Assignment
Find the word "with" below. Copy each line that has it.

··· Records to use ···

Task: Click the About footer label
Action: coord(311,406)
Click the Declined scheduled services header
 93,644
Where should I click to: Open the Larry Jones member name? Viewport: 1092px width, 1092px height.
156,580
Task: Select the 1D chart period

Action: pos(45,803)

···
··· Records to use ···

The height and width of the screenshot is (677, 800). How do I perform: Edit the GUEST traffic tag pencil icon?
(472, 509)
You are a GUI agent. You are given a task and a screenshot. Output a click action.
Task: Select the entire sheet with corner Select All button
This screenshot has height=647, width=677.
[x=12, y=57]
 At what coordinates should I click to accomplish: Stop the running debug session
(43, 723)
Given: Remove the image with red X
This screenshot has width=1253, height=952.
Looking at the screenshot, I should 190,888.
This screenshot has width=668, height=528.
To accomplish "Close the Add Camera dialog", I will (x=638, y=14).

···
··· Records to use ···

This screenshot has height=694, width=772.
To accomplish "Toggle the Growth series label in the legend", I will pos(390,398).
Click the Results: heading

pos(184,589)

···

Exercise solution
Task: Select the entire sheet with corner Select All button
Given: Remove the image with red X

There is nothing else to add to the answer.